Ford is racing to a quick start
Ford's pulled no punches, bringing its three most popular models to the EV market, including the Mustang (Mach-E), F-150 Series (F-150 Lightning), and Ford Transit Van (E-Transit).
Ford is ramping up production of all three. In June, it delivered total sales of 4,353 vehicles, which included: 1,937 Mach-Es, 559 E-Transits, and 1,837 F-150 Lightnings. For the entire second quarter, sales approached 16,000 EVs.
Meanwhile, General Motors delivered 7,217 in the second quarter and relied heavily on the Chevy Bolt, which accounted for 6,945 units, with the rest being Hummer EVs.
General Motors has hit a few bumps in the road, including a battery recall on the Bolt last year, and Hummer EV production that has struggled, reportedly putting out just 12 Hummer EVs daily. However, General Motors is investing heavily into its factories to ramp up production, and is switching to using its Ultium batteries later this year.
Ford scores points for bringing top-brand models to market first. However, General Motors will eventually launch more prominent models, including an electric Silverado and Corvette -- both are confirmed, but likely won't hit the market for two to three years. And the Cadillac Lyriq just hit production within the past couple of months.
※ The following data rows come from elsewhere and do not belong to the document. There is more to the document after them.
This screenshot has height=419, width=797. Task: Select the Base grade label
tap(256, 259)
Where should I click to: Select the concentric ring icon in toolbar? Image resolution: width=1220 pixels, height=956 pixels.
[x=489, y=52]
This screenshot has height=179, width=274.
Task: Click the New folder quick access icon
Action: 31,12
Both will bring new EV models to market over the coming years, and production will keep climbing. But remember, Tesla is delivering a quarter-million vehicles per quarter, so both have a long way to catch up. However, one could argue that Ford's gotten an initial lead on General Motors.
But General Motors is playing the long game
Please don't assume that Ford's current momentum makes it the runaway favorite over the long term. Each company is taking a different approach that could impact its long-term journey.
Ford is currently trying to walk down two paths at once; It's separated its combustion engine business from its EV segment, calling them Ford Model E and Ford Blue. Management plans for EVs to represent one-third of global production by 2026, or about two million vehicles.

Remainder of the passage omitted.